WHAT YOU ARE ASKED TO DO = Rewrite every line in the stretch from the line containing "Image resolution: width=1280, height=978." through the line containing "[Facebook] (1095, 140)", requests included, scaling each coordinate in the answers by 0.9 and rounding to whole numbers, with halves rounded up. Keep all other numbers unchanged and return only those lines.

EXCERPTED DATA =
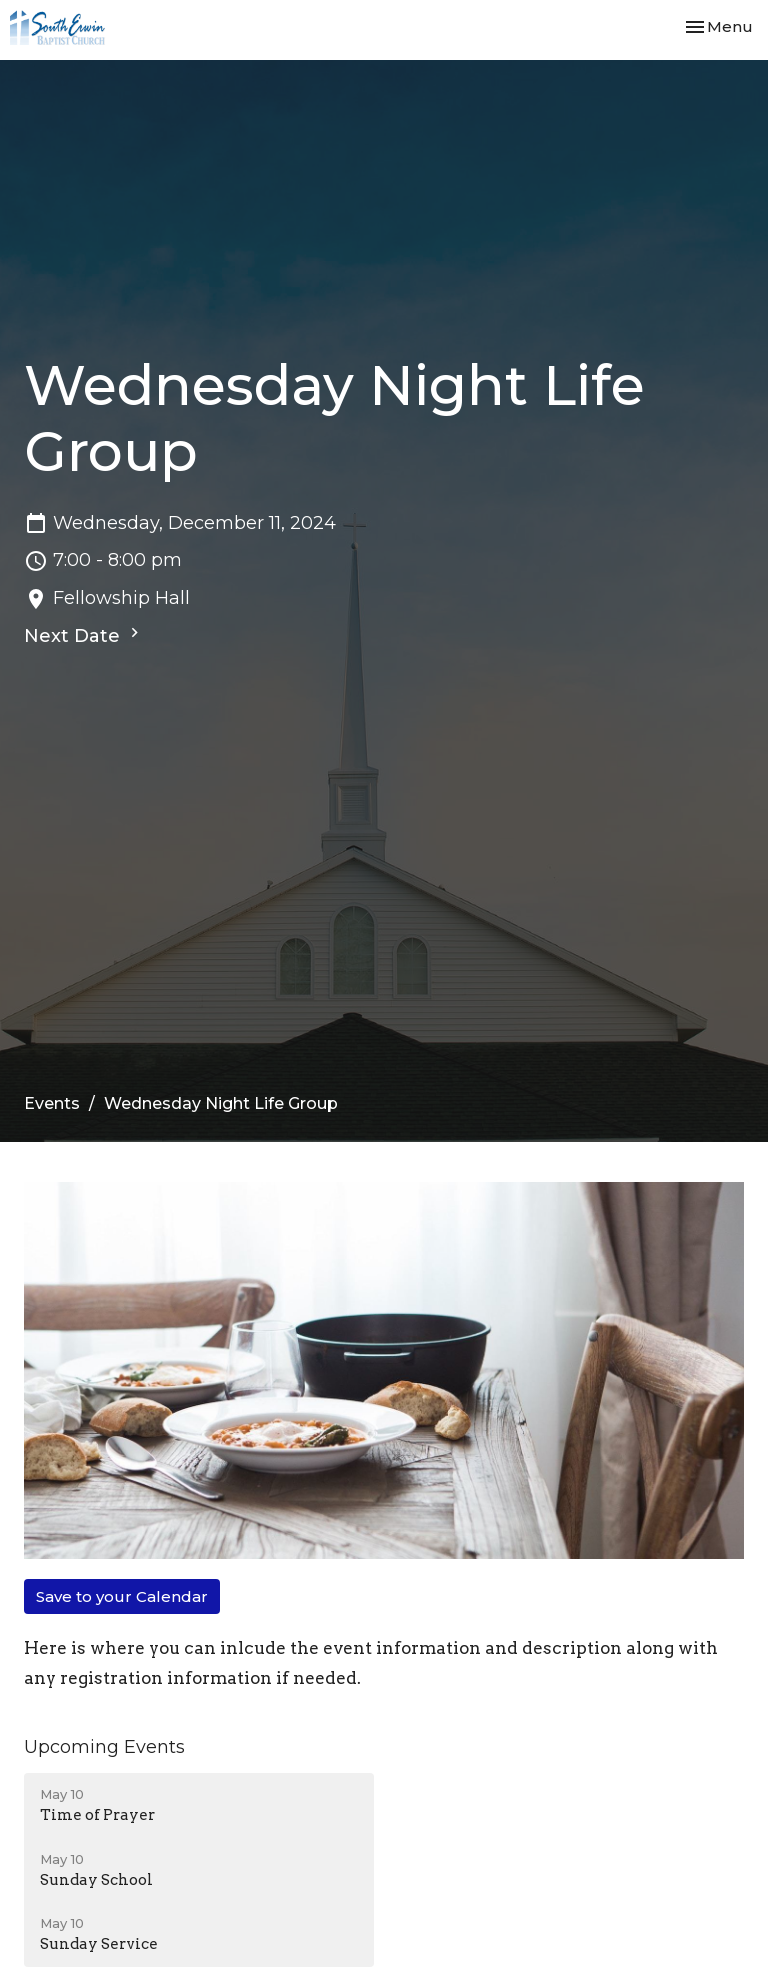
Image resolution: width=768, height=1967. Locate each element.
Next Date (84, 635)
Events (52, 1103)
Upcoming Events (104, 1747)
--
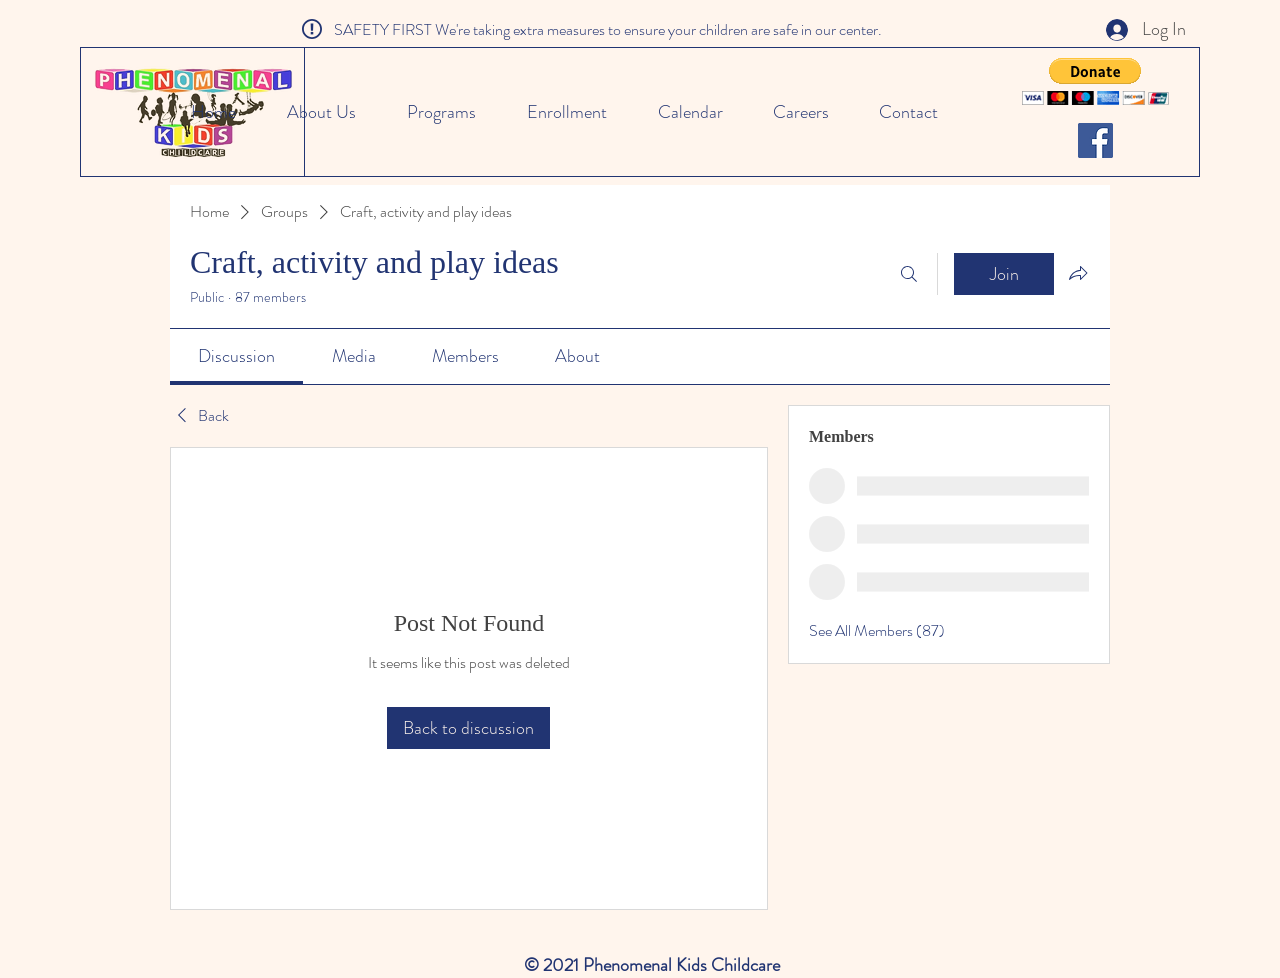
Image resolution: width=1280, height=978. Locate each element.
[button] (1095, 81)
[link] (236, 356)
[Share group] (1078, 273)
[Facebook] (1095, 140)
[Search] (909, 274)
...
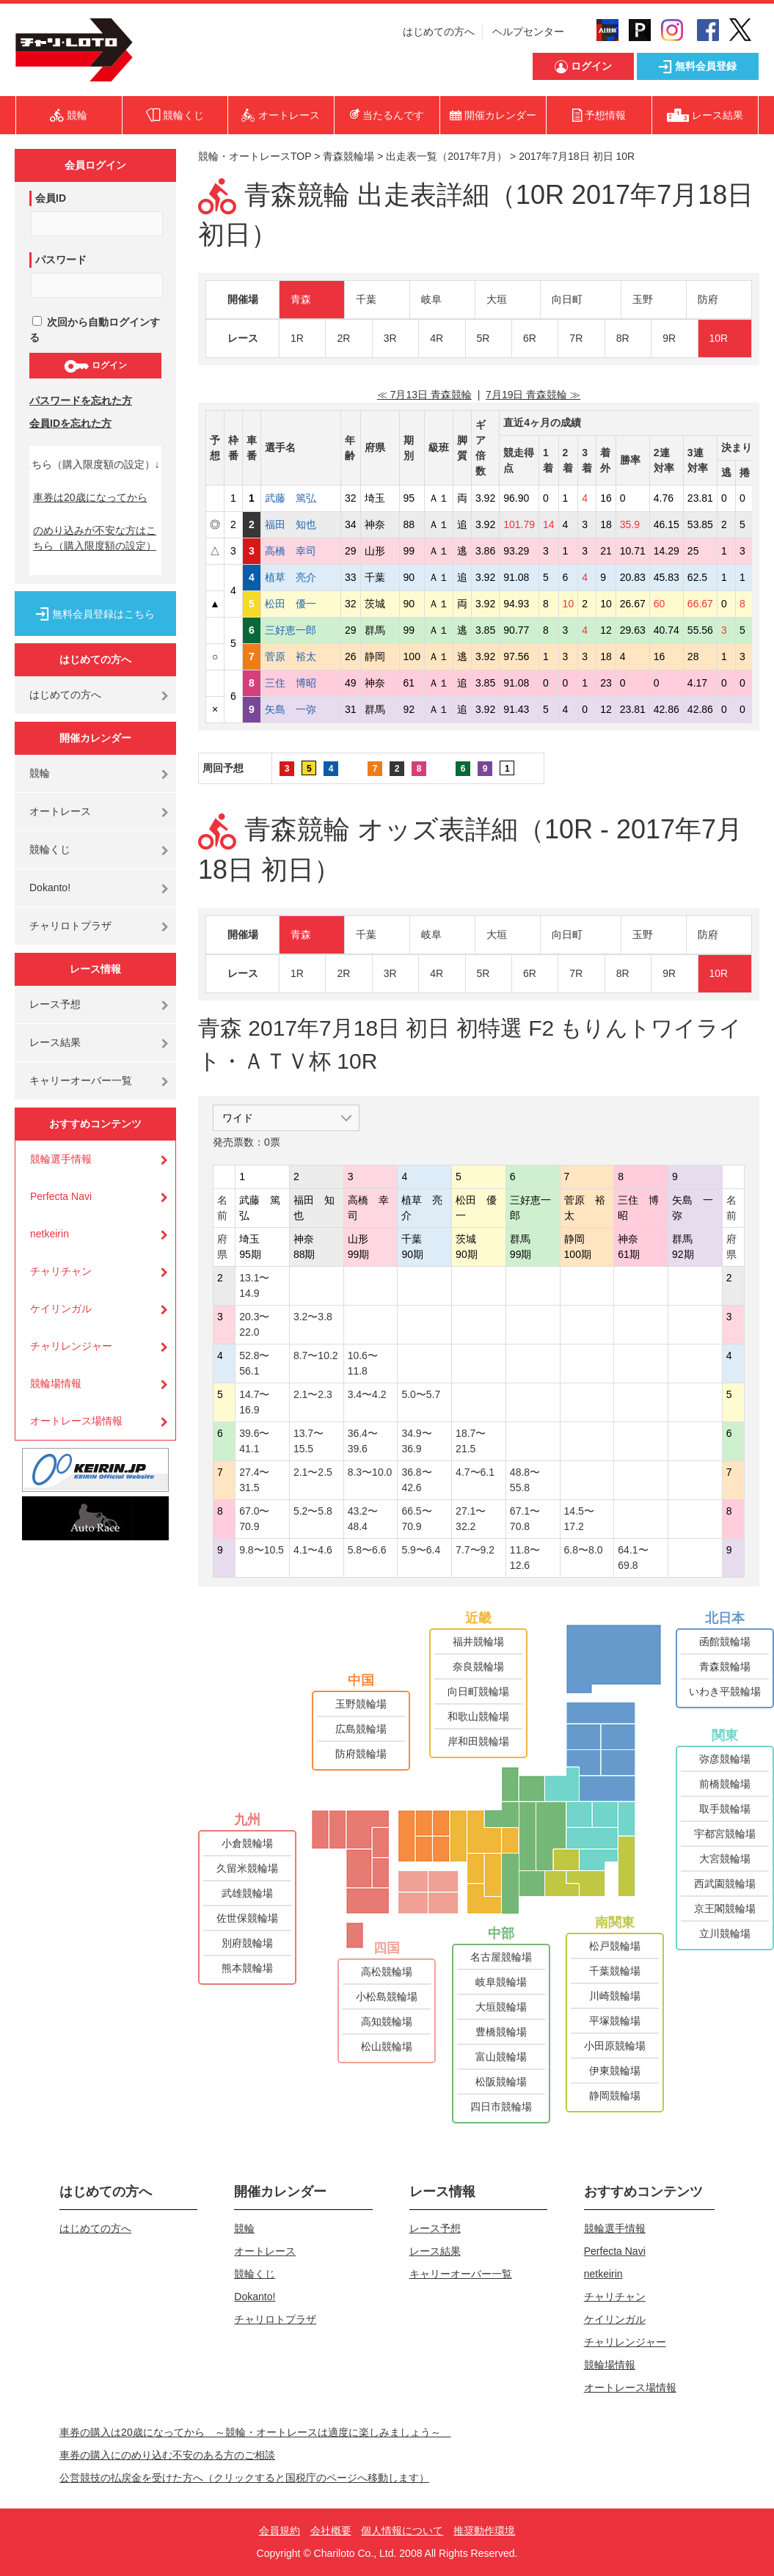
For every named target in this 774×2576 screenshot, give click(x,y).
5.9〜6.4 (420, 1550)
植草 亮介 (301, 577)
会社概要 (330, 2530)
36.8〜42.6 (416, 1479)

SOLUTION TO THIS PROBLEM =
Image resolution: width=1280, height=978. Locate each element.
[button] (986, 73)
[link] (212, 320)
[Share group] (970, 246)
[Facebook] (986, 126)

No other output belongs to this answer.